To the Editor: White et al. (1) examine decision patterns among family physicians presented with a hypothetical clinical scenario depicting a woman (Terry, 47 years) concerned about her risk of breast cancer after the recent diagnosis of breast cancer in her sister (53 years). Terry questions whether she should pursue genetic testing. The authors conclude that physicians are poorly informed of recent U.S. Preventive Services Task Force–outlined criteria for BRCA1/2 genetic counseling and testing (2) and that providers underestimate the costs of low-risk referrals, such as the consumption of scarce genetic services, which would otherwise be available to patients with greater risks.
A bias in the study interpretation merits attention. In the scenario, Terry expresses two concerns: (a) whether she may be at “higher than average risk for getting breast cancer” and (b) whether she should undergo genetic testing. Terry's risk of breast cancer is rated as “moderate” and her risk of having a mutation as “low” by study participants (Table 1). Assessing her breast cancer risk using the National Cancer Institute's Breast Cancer Risk Assessment tool,1 Terry's risk is in fact elevated compared with the general population, as much as 2-fold greater if white race, early-onset menstruation, and late age of first childbirth are chosen. The study participants correctly ascertain Terry's elevated risk based on her sister's history; however, the decision to refer for genetic services is called into question because her risk does not meet U.S. Preventive Services Task Force criteria for genetic services referral related to BRCA1/2 testing (2). In determining the appropriateness of genetic counseling, the authors focus (narrowly) on breast cancer risk related solely to BRCA1/2.

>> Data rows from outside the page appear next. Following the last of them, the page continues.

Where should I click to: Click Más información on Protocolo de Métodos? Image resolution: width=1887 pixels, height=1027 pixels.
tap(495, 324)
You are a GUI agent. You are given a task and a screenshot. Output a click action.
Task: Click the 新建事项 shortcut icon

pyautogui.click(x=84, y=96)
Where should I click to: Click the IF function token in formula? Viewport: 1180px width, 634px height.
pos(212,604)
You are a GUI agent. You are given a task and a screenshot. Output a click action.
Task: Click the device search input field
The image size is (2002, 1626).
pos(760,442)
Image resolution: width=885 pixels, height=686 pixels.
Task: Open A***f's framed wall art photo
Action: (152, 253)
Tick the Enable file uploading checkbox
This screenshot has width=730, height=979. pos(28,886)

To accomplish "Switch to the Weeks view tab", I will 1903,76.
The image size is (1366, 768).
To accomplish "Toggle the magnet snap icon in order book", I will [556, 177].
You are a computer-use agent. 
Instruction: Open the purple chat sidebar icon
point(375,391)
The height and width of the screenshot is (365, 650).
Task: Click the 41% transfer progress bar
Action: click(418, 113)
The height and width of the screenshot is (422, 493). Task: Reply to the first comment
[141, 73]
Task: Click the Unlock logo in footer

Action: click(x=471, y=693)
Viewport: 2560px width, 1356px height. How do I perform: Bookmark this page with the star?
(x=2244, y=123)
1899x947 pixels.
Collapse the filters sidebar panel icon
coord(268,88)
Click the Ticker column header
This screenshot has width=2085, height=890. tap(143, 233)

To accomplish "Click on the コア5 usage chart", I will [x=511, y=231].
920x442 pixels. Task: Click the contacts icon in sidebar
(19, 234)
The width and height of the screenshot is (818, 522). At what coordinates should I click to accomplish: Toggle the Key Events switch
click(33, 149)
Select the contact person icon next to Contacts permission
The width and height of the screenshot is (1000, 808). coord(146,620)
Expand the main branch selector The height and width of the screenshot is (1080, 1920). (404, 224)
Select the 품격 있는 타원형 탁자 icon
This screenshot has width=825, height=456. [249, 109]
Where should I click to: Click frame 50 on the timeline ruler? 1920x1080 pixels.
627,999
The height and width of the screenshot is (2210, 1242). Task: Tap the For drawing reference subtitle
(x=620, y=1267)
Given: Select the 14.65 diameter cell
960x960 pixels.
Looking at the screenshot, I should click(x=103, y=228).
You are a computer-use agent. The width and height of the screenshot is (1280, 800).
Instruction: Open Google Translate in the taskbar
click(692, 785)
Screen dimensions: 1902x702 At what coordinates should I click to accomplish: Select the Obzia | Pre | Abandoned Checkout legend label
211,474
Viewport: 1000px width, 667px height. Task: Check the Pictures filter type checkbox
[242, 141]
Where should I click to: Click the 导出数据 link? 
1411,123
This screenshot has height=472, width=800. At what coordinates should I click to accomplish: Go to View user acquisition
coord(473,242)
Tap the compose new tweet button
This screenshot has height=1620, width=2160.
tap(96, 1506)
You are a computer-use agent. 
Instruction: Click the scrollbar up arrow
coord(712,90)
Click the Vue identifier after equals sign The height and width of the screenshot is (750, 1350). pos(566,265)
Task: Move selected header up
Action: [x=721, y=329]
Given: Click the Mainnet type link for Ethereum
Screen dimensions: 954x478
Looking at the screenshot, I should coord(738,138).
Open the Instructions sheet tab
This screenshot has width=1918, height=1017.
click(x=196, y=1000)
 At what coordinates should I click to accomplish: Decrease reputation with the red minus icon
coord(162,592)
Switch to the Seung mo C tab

Genetic services encompass more than BRCA1/2 testing.2 Although BRCA1/2 counseling is an important component of breast cancer risk assessment, evaluation of future breast cancer risk using risk assessment tools,1 as well as education on risk factor management, screening options, and risk modification (e.g., tamoxifen), is also standard. By narrowly interpreting the clinical value of genetic services in the study, the authors portray family physicians as ill informed and potentially wasteful. Viewed another way, Terry's history suggests a personal risk for breast cancer that is higher than the general population; however, her overall risk is influenced by a complex set of factors beyond the expertise of many family physicians. Referral for genetic services is an excellent way by which physicians may provide concerned patients with detailed information on their risk of cancer even if testing for currently known high-risk genes may not be indicated.
Disclosure of Potential Conflicts of Interest
No potential conflicts of interest were disclosed.